An in silico approach to decipher immunogenic epitopes in Toxoplasma gondii GRA1 and GRA3

Abstract

Toxoplasma gondii (T. gondii) infection is a worldwide parasitic infection, causing serious threats to humans and livestock. Due to lack of a commercial vaccine, this study aimed at biochemical characterization and identification of immunogenic targets in GRA1 and GRA3 of T. gondii. A number of immunoinformatics web servers were used to predict antigenicity, allergenicity, solubility, physico-chemical properties, subcellular localization, post-translational modifications (PTMs), signal peptide and transmembrane domain, secondary and tertiary structure, along with B- and T-cell epitopes.

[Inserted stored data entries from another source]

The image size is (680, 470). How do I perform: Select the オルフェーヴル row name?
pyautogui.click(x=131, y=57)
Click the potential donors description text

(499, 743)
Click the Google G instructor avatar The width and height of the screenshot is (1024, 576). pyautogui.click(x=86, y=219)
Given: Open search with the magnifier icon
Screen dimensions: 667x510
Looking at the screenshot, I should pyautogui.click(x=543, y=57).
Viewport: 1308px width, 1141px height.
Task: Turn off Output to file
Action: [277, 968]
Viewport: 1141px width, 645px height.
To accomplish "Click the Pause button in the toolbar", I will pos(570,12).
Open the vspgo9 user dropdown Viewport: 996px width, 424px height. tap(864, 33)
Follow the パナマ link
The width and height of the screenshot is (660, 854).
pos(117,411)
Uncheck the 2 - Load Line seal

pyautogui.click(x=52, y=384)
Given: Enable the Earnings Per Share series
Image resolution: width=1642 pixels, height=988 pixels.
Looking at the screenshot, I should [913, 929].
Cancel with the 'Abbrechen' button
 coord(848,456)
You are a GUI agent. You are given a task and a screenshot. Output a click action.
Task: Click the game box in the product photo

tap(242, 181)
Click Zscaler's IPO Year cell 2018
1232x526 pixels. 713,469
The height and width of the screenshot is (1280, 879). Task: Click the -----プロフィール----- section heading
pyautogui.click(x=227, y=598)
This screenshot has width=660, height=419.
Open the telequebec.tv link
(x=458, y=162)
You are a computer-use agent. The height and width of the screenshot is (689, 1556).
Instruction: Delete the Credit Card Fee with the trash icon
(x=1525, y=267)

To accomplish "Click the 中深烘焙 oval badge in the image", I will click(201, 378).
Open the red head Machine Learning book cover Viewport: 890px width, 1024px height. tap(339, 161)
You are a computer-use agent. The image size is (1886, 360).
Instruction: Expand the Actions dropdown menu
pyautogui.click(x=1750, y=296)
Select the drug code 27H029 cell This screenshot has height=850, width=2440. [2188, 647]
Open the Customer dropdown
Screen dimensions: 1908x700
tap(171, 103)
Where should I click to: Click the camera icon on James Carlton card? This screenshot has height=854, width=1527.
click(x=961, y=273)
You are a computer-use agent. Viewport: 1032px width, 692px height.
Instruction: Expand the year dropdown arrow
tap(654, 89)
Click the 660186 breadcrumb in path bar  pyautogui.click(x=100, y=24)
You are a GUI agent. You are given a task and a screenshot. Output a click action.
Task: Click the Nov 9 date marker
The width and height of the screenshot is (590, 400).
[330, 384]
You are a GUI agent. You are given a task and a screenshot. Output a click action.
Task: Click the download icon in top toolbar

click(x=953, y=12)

Good antigenicity scores of 0.4815 (GRA1) and 0.5425 (GRA2) were predicted, without any allergenicity and Ig epitopes. Both proteins were soluble, hydrophilic and thermotolerable molecules. The length and molecular weight (MW) of GRA1 were 190 amino acids and 20.14 kDa, respectively, while the length of GRA3 was 222 residues with a MW of 24.24 kDa. Several antigenic epitopes were found in both protein sequences, some which were capable to induce IFN‐γ and/or IL-4 cytokines. In conclusion, we obtained comprehensive data on potential immunogenic epitopes through computer simulations. These findings serve as a basis for future Toxoplasma vaccine researches.